**Цитируемый отрывок:**
_ _ _
Выбрать главу

Человек, который был лет на десять старше меня, молчал. Он знал, что я не случайно заговорил с ним так открыто. Накануне он мне рассказал, что жена сообщила ему из Западного Берлина о крупном повышении промышленных акций. Стали поговаривать и о пенсиях. Все это мне не нравилось. Я охотнее читал письма своей жены. Она писала аккуратно, но не о пенсиях, а о своем пансионе.

Чтобы прокормиться, она с 1945 года пустила к себе жильцов на полный пансион. Дополнением к карточкам ей служили наш сад, куры и совершенно не подходящее для нашего общественного положения занятие – кроличья ферма. Мой приятель отзывался об этом весьма неодобрительно.

– Как вы допустили такое! Вы забыли, из какого рода происходит ваша жена!

Я вспомнил ее последнее письмо, которое, по привычке всех военнопленных, носил при себе. Я потянул Брейера к фонарю возле кухни и прочитал ему:

«Дорогой Петер! Сейчас у меня на пансионе пять человек. Это огромная работа, но и радость, потому что все они довольны и благодарны. Вечером я, конечно, валюсь с ног, но мне приятно, что я живу своим трудом. Вернувшись, ты сможешь полгодика отдохнуть. Ах, когда только это будет! Со всем остальным мы уж как-нибудь справимся. Надеюсь, ты снова здоров. Это самое главное!»

– Моя жена не могла бы это делать, – скептически заявил Брейер.

– Но внешне ваша выглядит куда крепче моей.

– Да разве в этом дело!
_ _ _
**Предоставленные материалы:**
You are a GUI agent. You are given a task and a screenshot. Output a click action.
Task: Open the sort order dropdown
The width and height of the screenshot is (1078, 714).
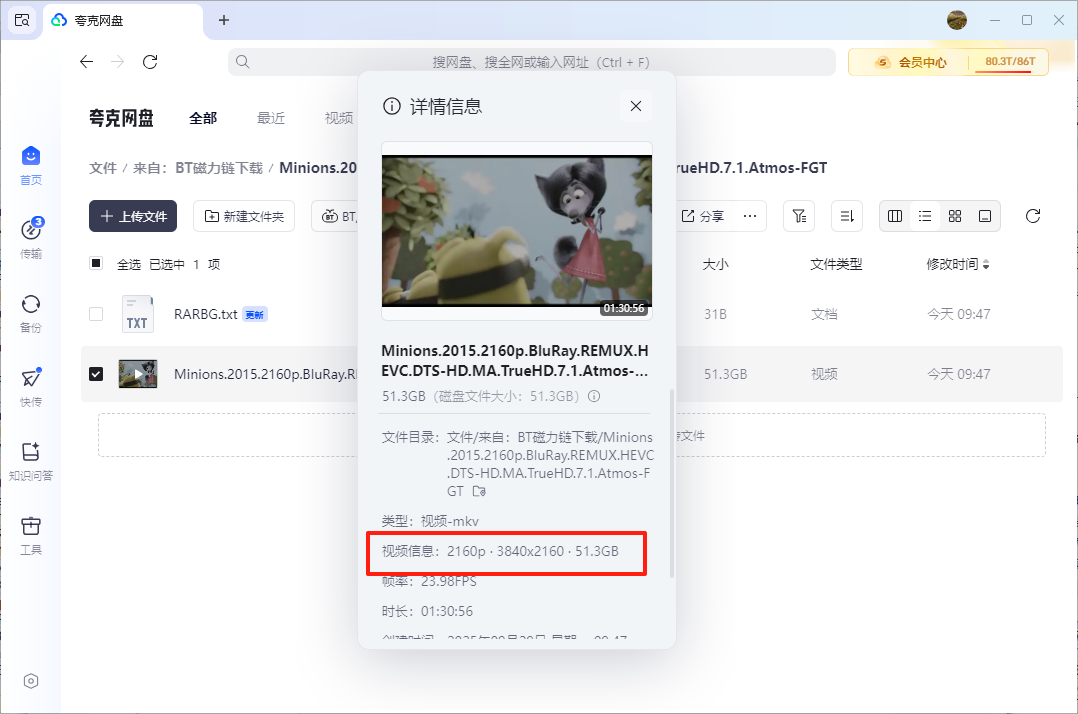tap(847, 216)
_ _ _
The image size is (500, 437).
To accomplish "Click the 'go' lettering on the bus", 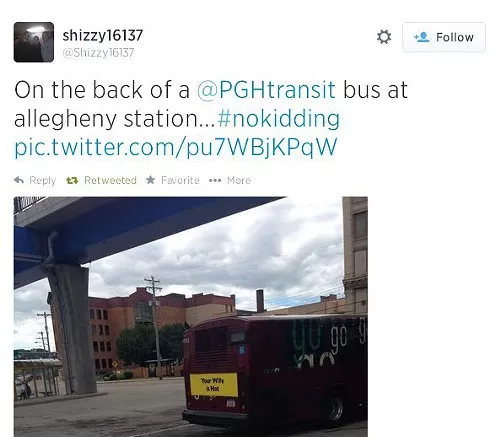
_ _ _
**Задание A:**
Перепишите из отрывка без изменений фрагмент, начиная со слов «Я вспомнил ее» и заканчивая словами «скептически заявил Брейер.» включительно.
**Задание B:**
Соответствуют ли отрывку утверждения (i), (ii) и (iii)? На каждое ответьте «да» или «нет» и дословно приведите решающие слова отрывка.
(i) Жена рассказчика с 1945 года держала жильцов на полном пансионе.
(ii) В последнем письме жена сообщает, что у нее на пансионе шесть человек.
(iii) Брейер считал, что его жена тоже могла бы этим заниматься.
Листинг здесь никак не используется.

**Ответ A:**
Я вспомнил ее последнее письмо, которое, по привычке всех военнопленных, носил при себе. Я потянул Брейера к фонарю возле кухни и прочитал ему:

«Дорогой Петер! Сейчас у меня на пансионе пять человек. Это огромная работа, но и радость, потому что все они довольны и благодарны. Вечером я, конечно, валюсь с ног, но мне приятно, что я живу своим трудом. Вернувшись, ты сможешь полгодика отдохнуть. Ах, когда только это будет! Со всем остальным мы уж как-нибудь справимся. Надеюсь, ты снова здоров. Это самое главное!»

– Моя жена не могла бы это делать, – скептически заявил Брейер.

**Ответ B:**
(i) Да: «она с 1945 года пустила к себе жильцов на полный пансион».
(ii) Нет: «Сейчас у меня на пансионе пять человек».
(iii) Нет: «Моя жена не могла бы это делать».